Ter férias é um direito de todos os trabalhadores brasileiros. Entretanto, a legislação sobre férias apresenta uma série de observações quanto à forma de concessão deste benefício. Além disso, recentemente a reforma trabalhista alterou uma série de aspectos das relações trabalhistas, incluindo as férias.

Se você ainda não conhece todas as regras, não se preocupe: neste artigo vamos explicar tudo que você precisa saber a respeito da legislação sobre férias. Continue sua leitura!

Afinal, o que são férias?

As férias são um período de descanso remunerado e é concedida ao trabalhador após 12 meses de serviço. A legislação sobre férias consta na Consolidação das Leis do Trabalho (CLT), no Decreto-Lei nº 1.535, de 15 de abril de 1977 e na Lei nº 13.467/17 (Reforma Trabalhista).

O que a Consolidação das Leis do Trabalho diz sobre as férias?

Conforme a CLT, anualmente, todo trabalhador possui direito de tirar férias. Além disso, o período de descanso para fins de férias precisa ser remunerado.

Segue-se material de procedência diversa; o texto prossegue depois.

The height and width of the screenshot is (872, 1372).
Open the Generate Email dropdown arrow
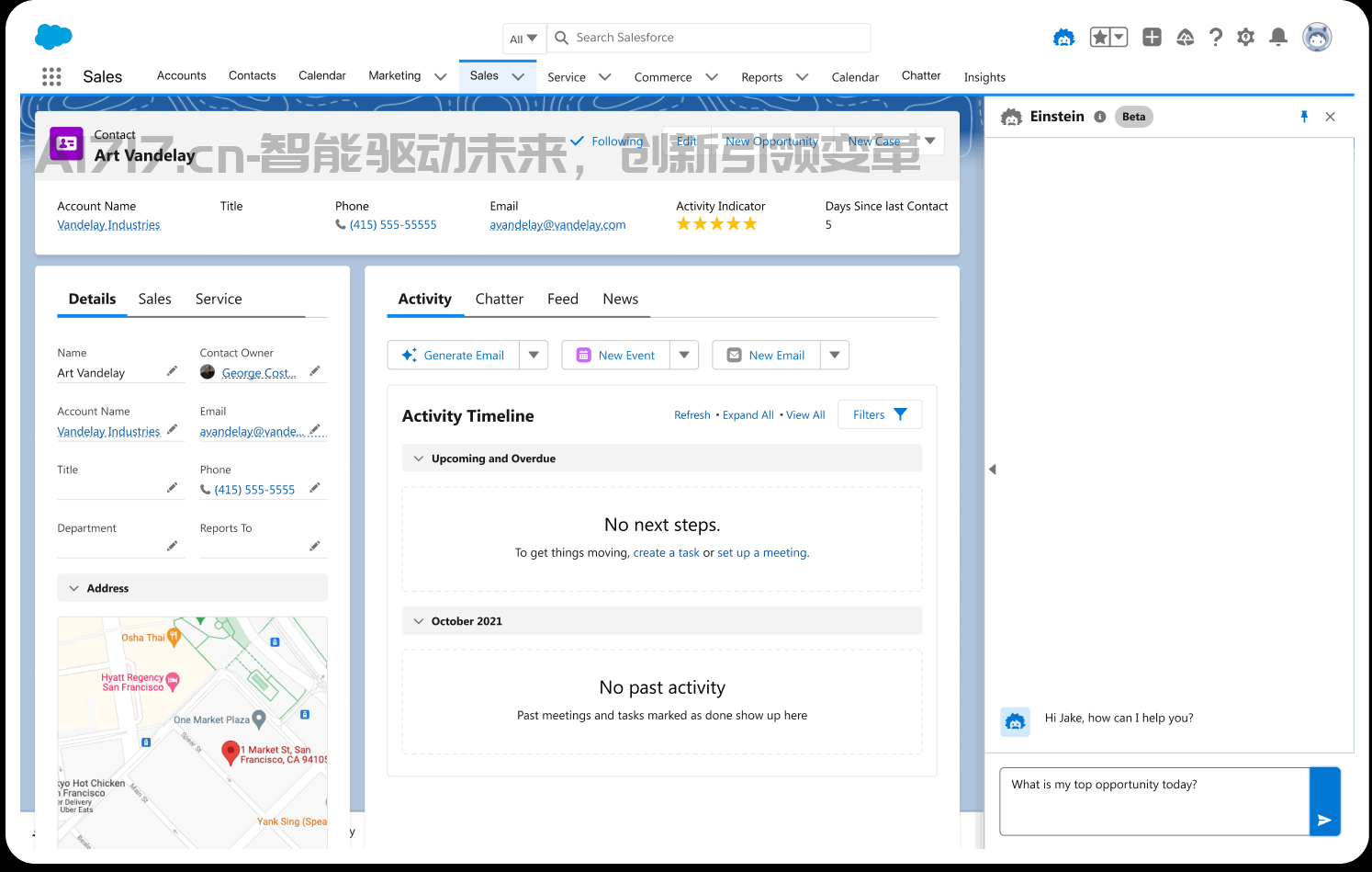pos(534,355)
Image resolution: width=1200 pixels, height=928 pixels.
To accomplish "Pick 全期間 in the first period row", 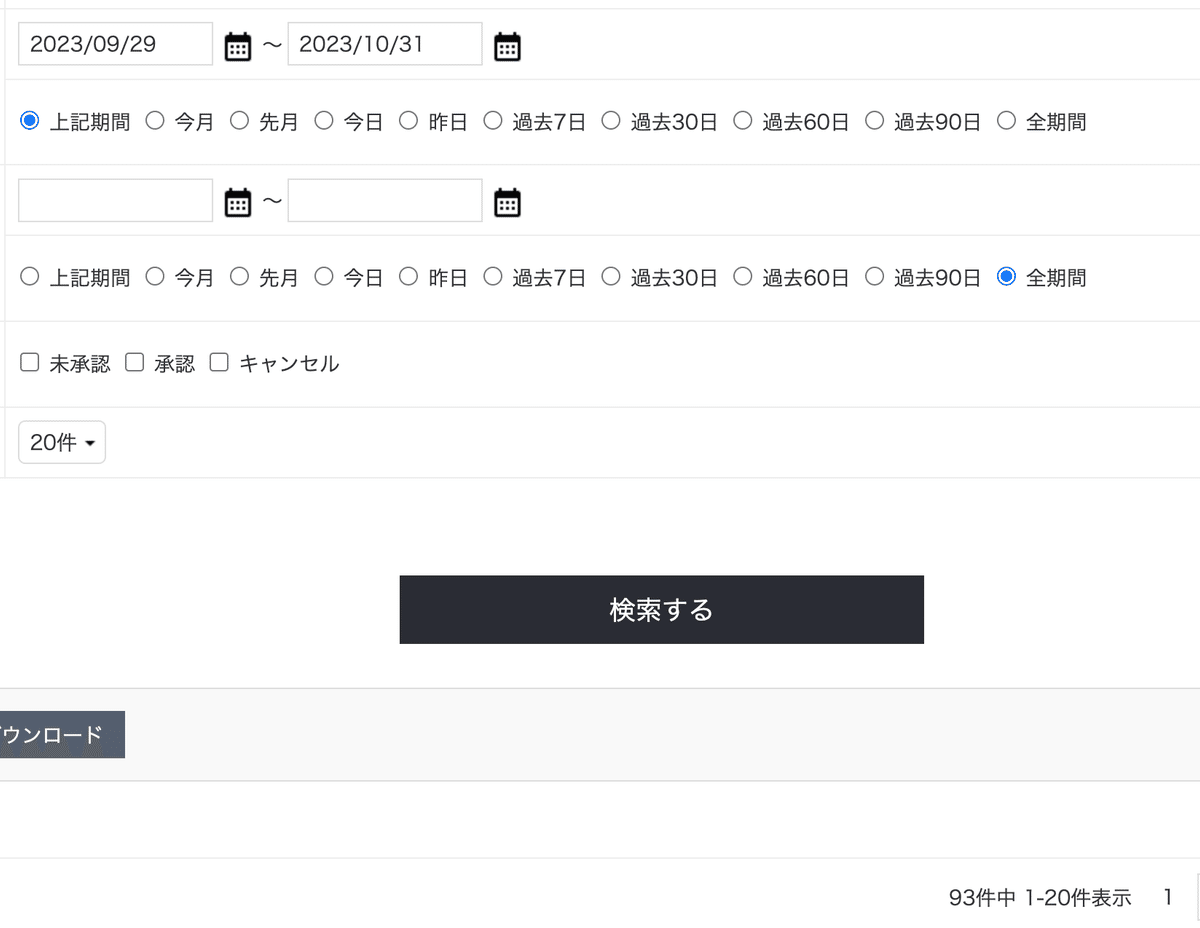I will tap(1006, 120).
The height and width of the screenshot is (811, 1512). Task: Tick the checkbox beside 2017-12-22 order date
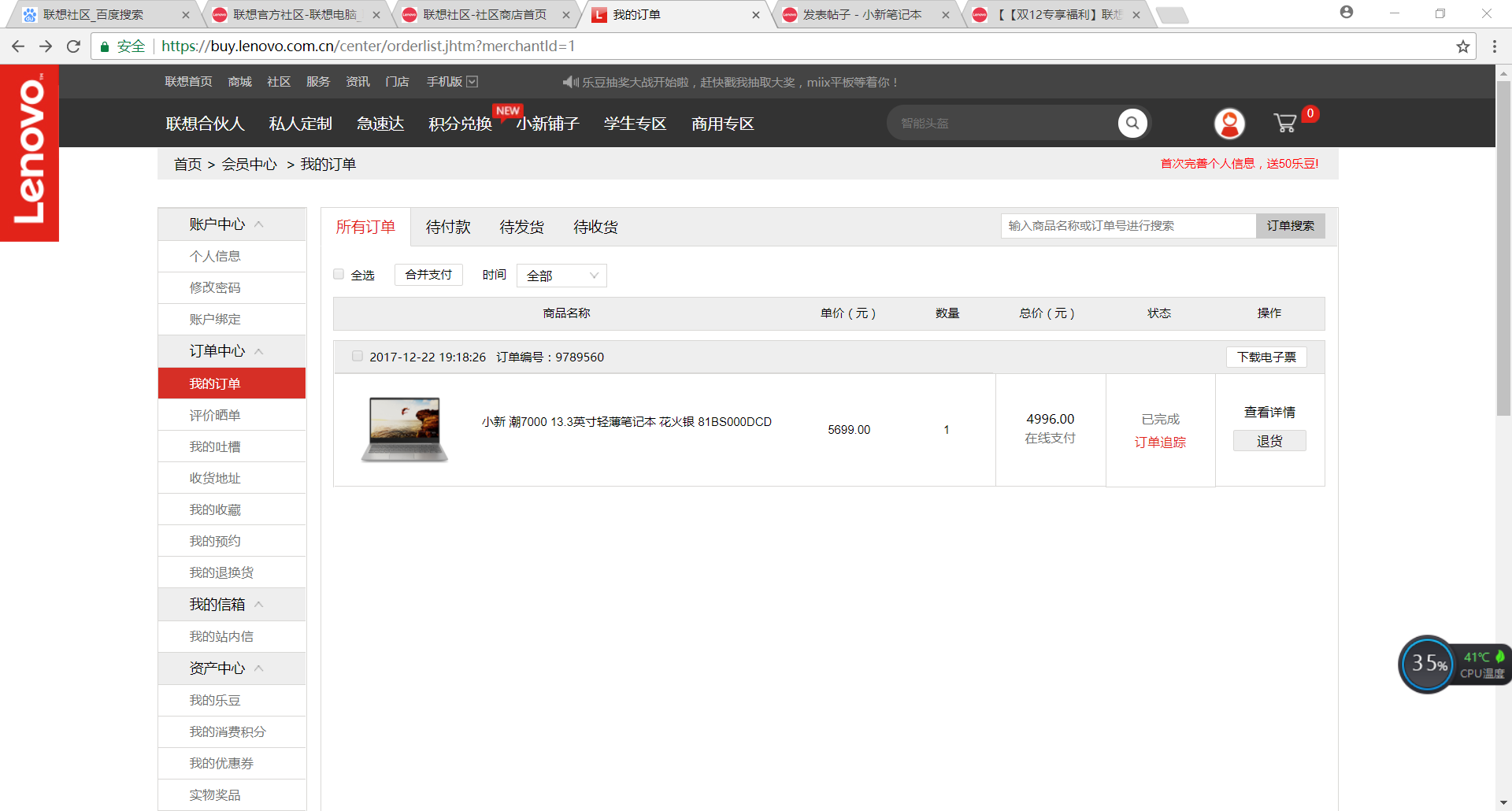click(x=357, y=356)
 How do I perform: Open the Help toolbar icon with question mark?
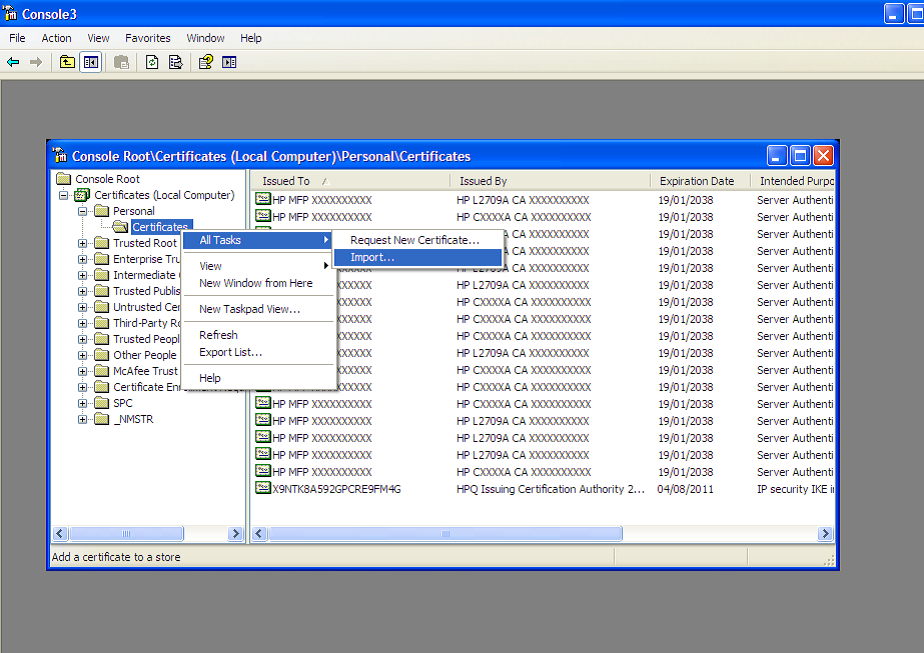(205, 62)
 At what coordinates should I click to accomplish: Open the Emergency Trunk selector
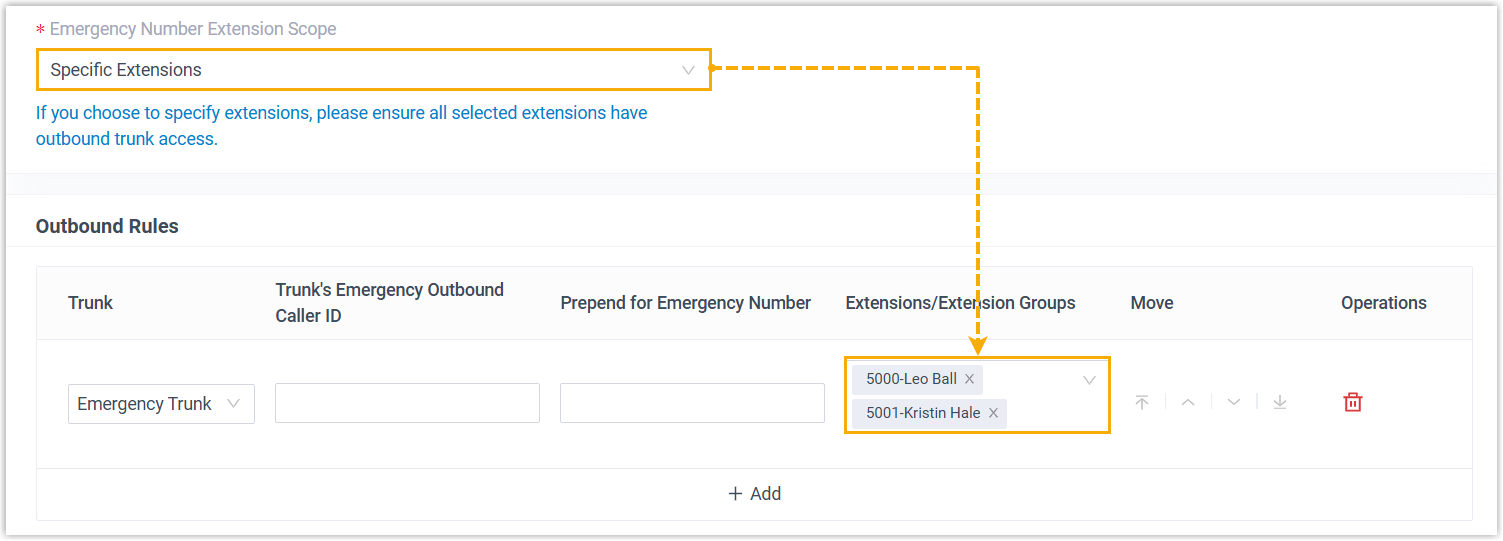click(161, 404)
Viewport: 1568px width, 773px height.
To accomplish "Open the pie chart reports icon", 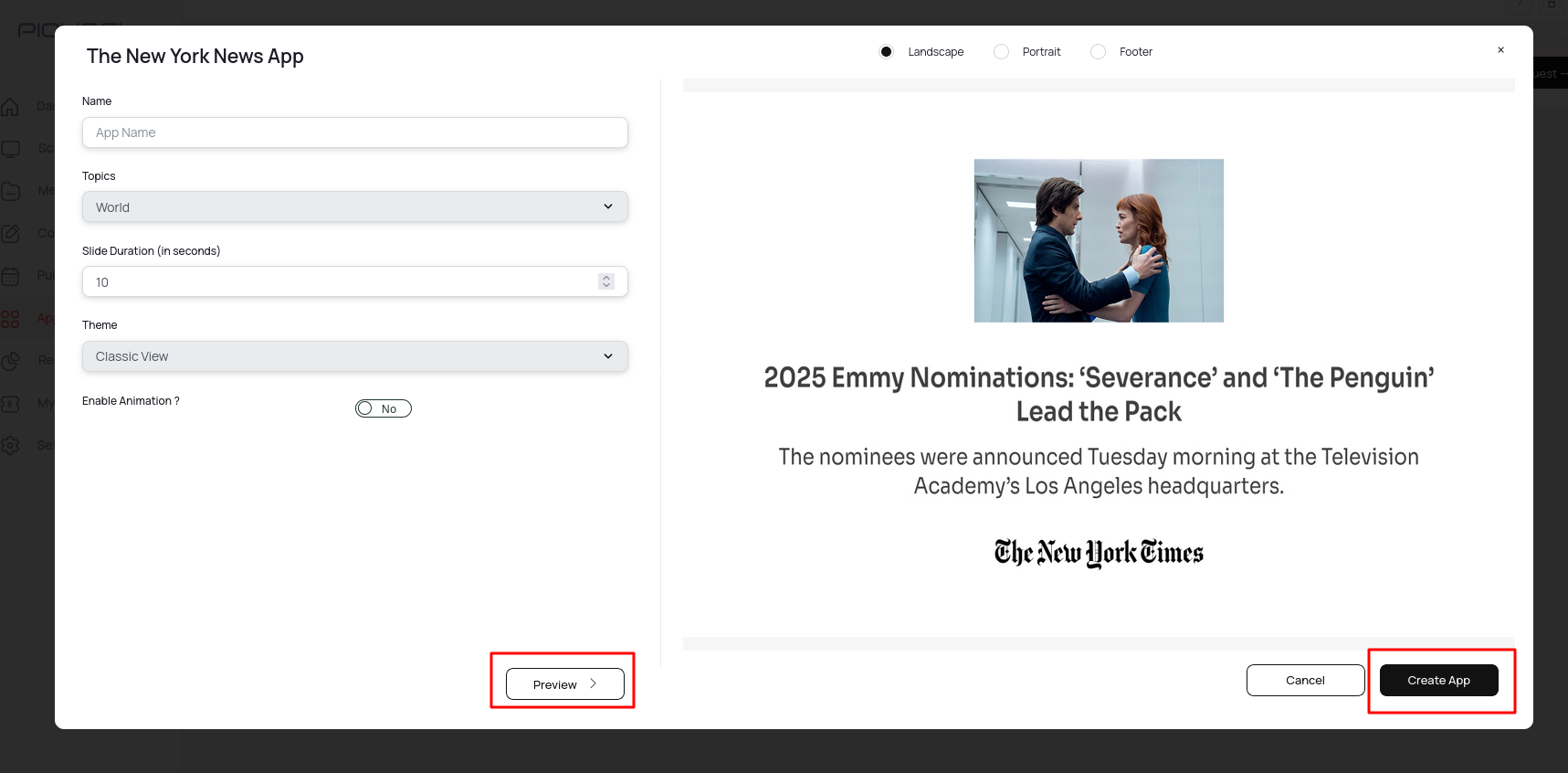I will click(10, 361).
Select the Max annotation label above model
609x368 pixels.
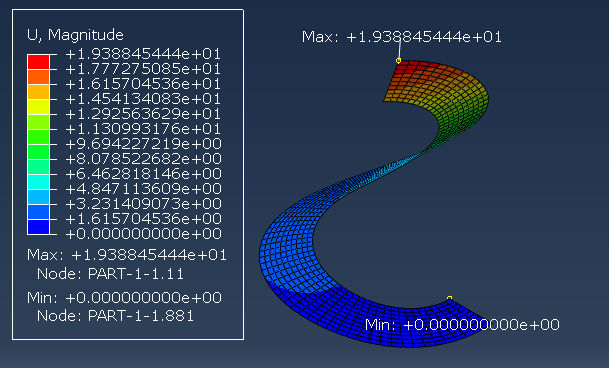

No entanto, existem algumas situações que podem mudar a forma de concessão das férias, sendo que, em alguns casos, o trabalhador pode perder o direito às férias. Confira quais são elas:

  • As férias de 30 dias são concedidas ao trabalhador que tenha nenhuma falta ou até o limite de 5 faltas injustificadas;
  • O trabalhador que tiver entre 6 e 14 faltas não justificadas terá suas férias reduzidas para 18 dias;
  • Quando o trabalhador tiver entre 15 e 23 faltas sem justificativa, as suas férias devem ser reduzidas para 14 dias;
  • Caso o trabalhador tenha entre 24 e 32 dias de faltas injustificadas, as férias serão reduzidas para 12 dias;
  • O trabalhador afastado das atividades de trabalho por motivo de acidente de trabalho ou auxílio-doença, por mais de 6 meses — mesmo que não sequenciais — perde o direito às férias;
  • O colaborador que deixar de trabalhar por mais de 30 dias por conta de paralisação total ou parcial das atividades também perde o direito às férias anuais;

Como é feita a concessão das férias?

A legislação sobre férias dispõe que a provisão do período de férias é de responsabilidade do empregador. Apesar disso, em algumas situações pode ocorrer a flexibilização. No caso de trabalhadores estudantes — desde que menores de 18 anos — as férias devem ser concedidas, preferencialmente, no período das férias escolares.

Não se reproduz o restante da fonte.